Problem to solve:
Print, in exact form, the lines below from the one containing "Task: Get DAW" through the one containing "Task: Click the Database dropdown arrow icon", and omit all others.

┌──

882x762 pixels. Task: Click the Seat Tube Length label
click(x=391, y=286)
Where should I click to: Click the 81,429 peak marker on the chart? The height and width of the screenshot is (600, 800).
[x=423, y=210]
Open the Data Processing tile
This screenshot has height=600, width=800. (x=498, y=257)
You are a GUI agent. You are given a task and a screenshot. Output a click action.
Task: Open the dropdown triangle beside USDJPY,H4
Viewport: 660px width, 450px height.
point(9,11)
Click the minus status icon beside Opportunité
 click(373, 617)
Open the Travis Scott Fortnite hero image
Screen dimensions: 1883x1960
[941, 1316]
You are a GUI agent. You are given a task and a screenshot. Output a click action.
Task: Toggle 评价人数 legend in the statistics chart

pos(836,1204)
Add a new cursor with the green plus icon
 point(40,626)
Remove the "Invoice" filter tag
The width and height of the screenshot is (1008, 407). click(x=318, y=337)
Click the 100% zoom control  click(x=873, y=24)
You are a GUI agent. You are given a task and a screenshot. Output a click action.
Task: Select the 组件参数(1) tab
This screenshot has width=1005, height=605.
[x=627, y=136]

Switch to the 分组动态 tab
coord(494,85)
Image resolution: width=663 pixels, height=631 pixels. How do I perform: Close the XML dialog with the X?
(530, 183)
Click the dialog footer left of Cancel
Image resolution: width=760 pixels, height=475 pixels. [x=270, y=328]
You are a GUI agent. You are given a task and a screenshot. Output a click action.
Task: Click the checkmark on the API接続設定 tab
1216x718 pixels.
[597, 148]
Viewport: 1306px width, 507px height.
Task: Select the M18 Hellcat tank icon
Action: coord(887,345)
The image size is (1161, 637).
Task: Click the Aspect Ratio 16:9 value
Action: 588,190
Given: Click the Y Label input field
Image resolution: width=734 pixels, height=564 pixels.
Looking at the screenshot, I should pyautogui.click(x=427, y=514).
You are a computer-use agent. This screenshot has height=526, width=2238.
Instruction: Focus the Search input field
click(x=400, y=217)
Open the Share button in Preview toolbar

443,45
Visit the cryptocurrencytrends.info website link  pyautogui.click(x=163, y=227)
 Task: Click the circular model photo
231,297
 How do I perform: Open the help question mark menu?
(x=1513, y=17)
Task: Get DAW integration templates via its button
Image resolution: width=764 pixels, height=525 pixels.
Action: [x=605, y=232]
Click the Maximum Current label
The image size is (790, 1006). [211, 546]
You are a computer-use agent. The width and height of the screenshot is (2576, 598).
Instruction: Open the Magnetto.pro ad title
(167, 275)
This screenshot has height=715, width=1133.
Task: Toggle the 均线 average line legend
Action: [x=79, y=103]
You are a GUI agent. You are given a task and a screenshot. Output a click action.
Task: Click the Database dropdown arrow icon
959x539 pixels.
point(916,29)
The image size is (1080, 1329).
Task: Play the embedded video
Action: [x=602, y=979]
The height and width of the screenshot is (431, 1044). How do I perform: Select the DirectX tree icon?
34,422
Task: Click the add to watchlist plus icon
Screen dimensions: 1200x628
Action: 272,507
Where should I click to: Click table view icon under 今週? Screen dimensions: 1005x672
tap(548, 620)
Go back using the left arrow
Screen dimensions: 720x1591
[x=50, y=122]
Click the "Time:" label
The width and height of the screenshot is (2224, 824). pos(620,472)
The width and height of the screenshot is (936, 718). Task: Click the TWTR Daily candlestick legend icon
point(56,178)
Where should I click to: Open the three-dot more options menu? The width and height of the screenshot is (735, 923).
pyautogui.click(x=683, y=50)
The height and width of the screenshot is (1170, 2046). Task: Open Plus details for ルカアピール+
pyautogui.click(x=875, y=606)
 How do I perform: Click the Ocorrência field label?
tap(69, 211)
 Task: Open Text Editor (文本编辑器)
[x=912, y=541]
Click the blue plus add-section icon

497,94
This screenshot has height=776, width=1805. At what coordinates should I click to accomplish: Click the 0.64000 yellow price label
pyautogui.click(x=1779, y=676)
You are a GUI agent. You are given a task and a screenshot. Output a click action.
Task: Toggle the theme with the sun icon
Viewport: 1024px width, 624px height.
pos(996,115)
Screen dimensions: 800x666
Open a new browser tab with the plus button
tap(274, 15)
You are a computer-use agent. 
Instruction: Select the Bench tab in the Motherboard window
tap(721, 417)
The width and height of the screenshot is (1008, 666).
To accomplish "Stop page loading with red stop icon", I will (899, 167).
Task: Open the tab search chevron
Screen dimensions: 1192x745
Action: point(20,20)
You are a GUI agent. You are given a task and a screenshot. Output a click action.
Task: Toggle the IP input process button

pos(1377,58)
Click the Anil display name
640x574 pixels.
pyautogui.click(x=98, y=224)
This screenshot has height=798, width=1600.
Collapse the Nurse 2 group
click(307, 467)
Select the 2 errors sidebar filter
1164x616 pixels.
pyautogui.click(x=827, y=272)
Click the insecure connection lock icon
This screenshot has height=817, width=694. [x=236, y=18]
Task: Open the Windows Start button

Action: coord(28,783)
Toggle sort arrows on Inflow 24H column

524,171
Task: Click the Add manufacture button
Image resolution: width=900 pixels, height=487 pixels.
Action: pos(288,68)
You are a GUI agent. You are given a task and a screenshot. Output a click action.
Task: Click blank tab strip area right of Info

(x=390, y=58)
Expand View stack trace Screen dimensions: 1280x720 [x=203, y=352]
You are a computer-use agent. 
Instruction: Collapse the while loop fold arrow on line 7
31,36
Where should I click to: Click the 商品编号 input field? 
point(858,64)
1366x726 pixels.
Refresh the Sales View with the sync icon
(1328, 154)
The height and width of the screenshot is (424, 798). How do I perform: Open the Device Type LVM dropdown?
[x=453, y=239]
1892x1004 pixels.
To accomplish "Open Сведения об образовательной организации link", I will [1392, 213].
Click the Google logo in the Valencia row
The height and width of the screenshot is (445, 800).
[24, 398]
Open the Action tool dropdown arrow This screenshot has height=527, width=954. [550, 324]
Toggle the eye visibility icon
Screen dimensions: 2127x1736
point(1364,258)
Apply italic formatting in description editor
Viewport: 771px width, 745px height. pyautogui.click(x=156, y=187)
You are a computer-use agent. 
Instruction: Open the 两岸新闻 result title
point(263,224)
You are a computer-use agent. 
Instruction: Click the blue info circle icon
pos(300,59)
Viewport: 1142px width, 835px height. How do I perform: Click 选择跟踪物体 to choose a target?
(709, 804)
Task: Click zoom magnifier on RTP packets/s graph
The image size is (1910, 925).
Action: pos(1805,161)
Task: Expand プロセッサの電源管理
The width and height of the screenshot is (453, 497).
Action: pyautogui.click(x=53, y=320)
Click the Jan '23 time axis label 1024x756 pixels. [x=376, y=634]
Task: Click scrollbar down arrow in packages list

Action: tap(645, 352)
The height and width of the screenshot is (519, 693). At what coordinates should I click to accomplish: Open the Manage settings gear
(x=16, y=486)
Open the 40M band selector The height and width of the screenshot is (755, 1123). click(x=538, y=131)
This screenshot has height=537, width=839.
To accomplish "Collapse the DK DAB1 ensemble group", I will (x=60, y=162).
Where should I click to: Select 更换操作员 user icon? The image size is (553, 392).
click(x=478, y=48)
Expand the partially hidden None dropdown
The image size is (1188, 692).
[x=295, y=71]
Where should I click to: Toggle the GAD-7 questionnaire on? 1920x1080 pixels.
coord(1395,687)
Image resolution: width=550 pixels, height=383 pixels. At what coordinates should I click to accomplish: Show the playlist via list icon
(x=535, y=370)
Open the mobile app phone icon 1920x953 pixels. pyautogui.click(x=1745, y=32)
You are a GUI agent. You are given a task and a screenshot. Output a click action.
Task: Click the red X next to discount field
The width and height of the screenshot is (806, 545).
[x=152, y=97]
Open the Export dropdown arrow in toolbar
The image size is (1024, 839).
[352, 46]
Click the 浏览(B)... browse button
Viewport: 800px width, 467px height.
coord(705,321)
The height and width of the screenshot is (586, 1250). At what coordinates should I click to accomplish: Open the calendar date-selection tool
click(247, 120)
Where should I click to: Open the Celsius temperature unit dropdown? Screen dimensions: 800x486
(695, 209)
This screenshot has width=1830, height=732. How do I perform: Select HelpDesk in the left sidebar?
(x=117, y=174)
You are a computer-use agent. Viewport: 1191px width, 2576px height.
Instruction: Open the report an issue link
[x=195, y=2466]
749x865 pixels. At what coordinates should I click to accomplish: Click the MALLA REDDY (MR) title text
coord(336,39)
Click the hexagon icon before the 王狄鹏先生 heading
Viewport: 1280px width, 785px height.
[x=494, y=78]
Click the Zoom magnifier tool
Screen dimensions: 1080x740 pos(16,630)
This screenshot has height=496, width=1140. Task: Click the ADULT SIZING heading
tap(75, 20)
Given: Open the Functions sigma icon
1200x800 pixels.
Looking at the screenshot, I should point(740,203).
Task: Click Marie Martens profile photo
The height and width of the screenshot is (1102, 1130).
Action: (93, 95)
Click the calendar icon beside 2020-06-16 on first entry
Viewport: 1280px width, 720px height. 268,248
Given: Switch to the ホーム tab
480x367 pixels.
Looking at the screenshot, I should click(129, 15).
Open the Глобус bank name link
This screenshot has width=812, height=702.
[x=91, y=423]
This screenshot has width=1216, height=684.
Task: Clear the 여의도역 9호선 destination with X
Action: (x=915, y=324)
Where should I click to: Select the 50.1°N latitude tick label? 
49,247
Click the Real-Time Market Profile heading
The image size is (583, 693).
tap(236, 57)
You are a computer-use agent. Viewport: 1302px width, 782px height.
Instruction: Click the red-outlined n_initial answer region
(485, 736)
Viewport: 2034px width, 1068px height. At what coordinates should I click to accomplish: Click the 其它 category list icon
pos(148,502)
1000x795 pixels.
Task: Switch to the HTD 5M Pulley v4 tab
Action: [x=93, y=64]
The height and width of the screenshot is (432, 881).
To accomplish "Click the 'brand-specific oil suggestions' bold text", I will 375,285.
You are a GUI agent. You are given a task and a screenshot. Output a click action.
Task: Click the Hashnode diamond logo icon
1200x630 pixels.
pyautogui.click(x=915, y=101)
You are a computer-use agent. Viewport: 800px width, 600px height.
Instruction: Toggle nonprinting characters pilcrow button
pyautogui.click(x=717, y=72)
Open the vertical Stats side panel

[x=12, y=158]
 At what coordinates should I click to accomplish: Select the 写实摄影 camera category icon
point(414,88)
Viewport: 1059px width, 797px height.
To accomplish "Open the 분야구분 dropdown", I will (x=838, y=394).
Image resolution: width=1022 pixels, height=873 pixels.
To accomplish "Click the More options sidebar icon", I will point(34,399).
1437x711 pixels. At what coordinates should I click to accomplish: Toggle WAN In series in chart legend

└──

Output:
Task: Get DAW integration templates via its button
Image resolution: width=764 pixels, height=525 pixels.
Action: [x=605, y=232]
Click the Maximum Current label
The image size is (790, 1006). [211, 546]
You are a computer-use agent. The width and height of the screenshot is (2576, 598).
Instruction: Open the Magnetto.pro ad title
(167, 275)
This screenshot has height=715, width=1133.
Task: Toggle the 均线 average line legend
Action: [x=79, y=103]
You are a GUI agent. You are given a task and a screenshot. Output a click action.
Task: Click the Database dropdown arrow icon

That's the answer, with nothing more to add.